At a certain point, you wonder what value you were getting from the local proxy. If you are only running a single app on your instance, common in cloud deployments, you can listen directly to HTTP traffic in Phoenix. That will give you lower latency and overall lower complexity. This works fine: we have Phoenix applications which handle billions of requests a day on the internet, resisting regular DDOS attacks with no problems.
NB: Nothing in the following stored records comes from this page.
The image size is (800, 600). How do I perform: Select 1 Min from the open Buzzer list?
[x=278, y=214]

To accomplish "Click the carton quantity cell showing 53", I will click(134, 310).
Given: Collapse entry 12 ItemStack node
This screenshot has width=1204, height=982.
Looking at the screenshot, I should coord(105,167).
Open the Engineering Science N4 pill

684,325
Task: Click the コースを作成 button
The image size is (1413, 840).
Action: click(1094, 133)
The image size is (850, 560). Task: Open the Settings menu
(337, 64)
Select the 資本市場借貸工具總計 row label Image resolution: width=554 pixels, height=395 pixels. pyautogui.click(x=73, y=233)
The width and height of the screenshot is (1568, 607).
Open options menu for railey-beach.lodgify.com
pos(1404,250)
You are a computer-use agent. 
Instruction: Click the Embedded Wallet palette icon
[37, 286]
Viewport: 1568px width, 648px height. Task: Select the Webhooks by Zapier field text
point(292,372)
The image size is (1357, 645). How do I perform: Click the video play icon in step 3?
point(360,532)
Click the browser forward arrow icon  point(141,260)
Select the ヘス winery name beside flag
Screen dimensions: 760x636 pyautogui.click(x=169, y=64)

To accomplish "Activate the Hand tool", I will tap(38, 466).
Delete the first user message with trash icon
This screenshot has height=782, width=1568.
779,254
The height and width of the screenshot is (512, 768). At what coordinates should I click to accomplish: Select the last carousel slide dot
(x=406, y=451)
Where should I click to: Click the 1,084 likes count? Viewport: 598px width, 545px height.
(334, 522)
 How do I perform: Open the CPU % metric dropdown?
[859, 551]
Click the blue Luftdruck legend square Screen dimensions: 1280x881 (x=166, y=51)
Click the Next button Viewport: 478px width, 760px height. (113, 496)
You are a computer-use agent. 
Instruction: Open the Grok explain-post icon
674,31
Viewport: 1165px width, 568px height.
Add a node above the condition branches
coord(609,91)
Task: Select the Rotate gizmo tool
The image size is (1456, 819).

In order to listen on a TCP port less than 1024, i.e. the standard port 80, an app needs to be running as root (or have CAP_NET_BIND_SERVICE capability). Running as root increases the chance of security problems. If the application has a vulnerability, then the attacker can do anything on the system. One solution is to run the application on a normal port such as 4000, and redirect traffic from port 80 to 4000 in the firewall using iptables.

Running multiple applications together

One place where running Nginx in front of the application makes sense is when you are using Nginx to glue together multiple apps, e.g. using Phoenix to improve performance of a Rails app. The first step is configuring Nginx to route certain URL prefixes to Phoenix, e.g. http://api.example.com/ or /api.

Beyond that, we need to integrate the applications, e.g. sharing a login session between Phoenix and Rails. This depends on the specific authentication frameworks used by each app.

We can also implement the UI and navigation on Phoenix to match a Rails app, allowing users to seamlessly work between both apps. The only thing the user will notice is that the Phoenix pages are 10x faster :-)

See this blog post on migrating legacy apps or this presentation for details.

Another option is to have Phoenix handle the routing, e.g. with Terraform.